Obtain the expression for the capacitance of a parallel plate capacitor with a dielectric medium between its plates.

Hint:

When inserting a dielectric material between the plates of a capacitor, the dielectric constant ($K$) of the material not only increases the capacitance but also affects the capacitor's ability to store electrical energy without breaking down. This is because the dielectric material reduces the electric field within the capacitor, allowing it to store more charge at the same voltage, or maintain the same charge at a lower voltage.

Answer 1

The capacitance $C$ of a parallel plate capacitor without any dielectric between its plates is given by: $$C_0 = \frac{\epsilon_0 A}{d}$$ where $\epsilon_0$ is the permittivity of free space, $A$ is the area of one plate, and $d$ is the separation between the plates.
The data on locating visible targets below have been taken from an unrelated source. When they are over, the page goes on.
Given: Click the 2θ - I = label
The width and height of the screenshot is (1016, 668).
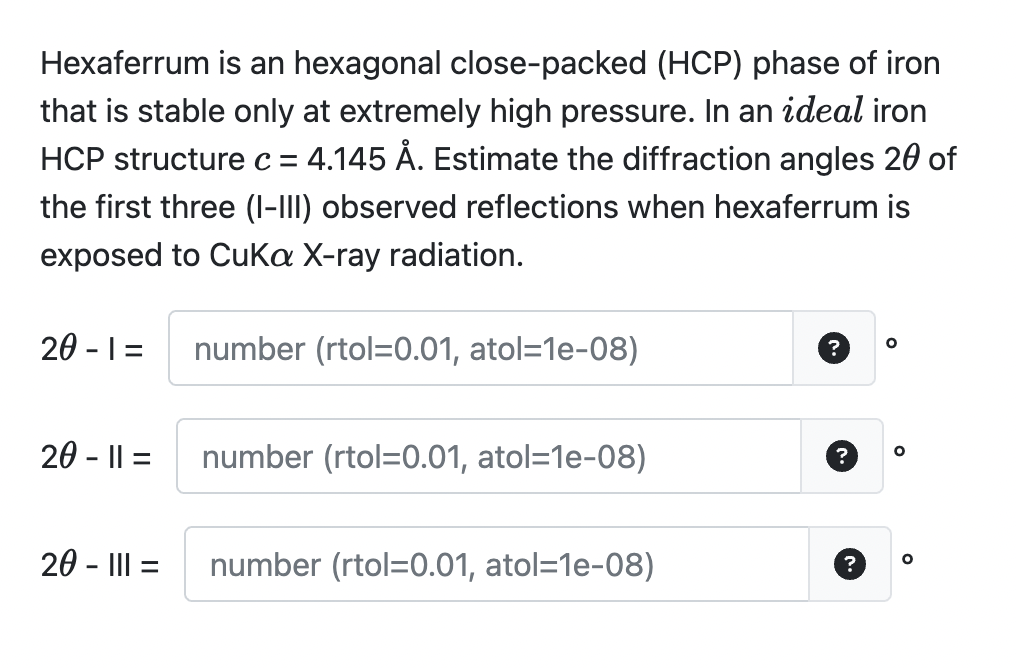Looking at the screenshot, I should pos(91,348).
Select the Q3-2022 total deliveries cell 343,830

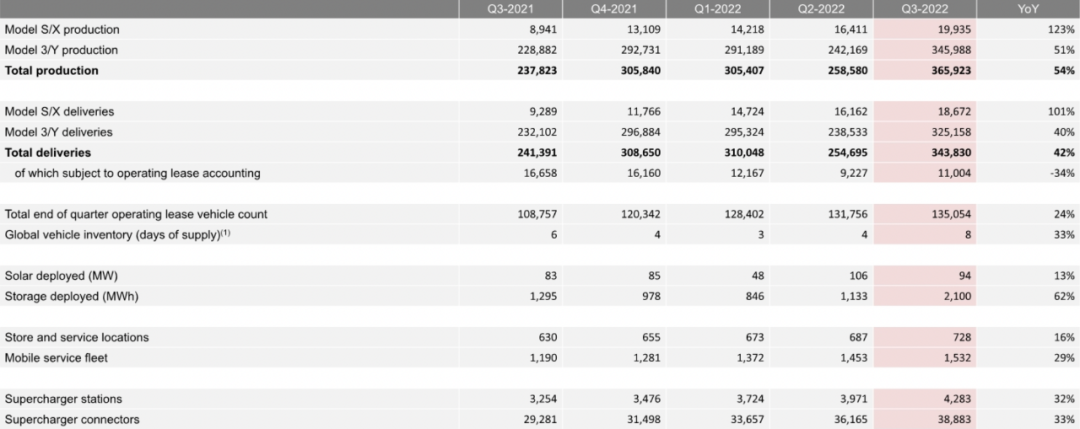pyautogui.click(x=948, y=153)
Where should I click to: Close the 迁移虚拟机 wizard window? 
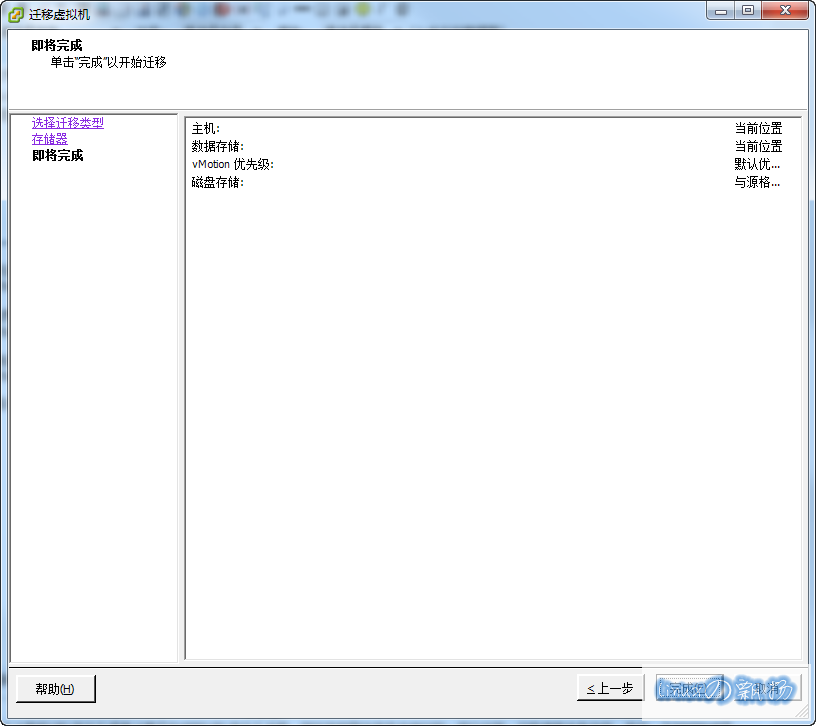(784, 10)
When a dielectric medium with dielectric constant $K$ is introduced between the plates, the capacitance increases by a factor of $K$, because the dielectric reduces the effective electric field within the capacitor while maintaining the same charge. Thus, the new capacitance $C$ is given by: $$C = KC_0 = K \frac{\epsilon_0 A}{d}$$ This expression shows that the capacitance of a parallel plate capacitor is directly proportional to the dielectric constant of the medium between the plates, the permittivity of free space, and the area of the plates, and inversely proportional to the distance between the plates.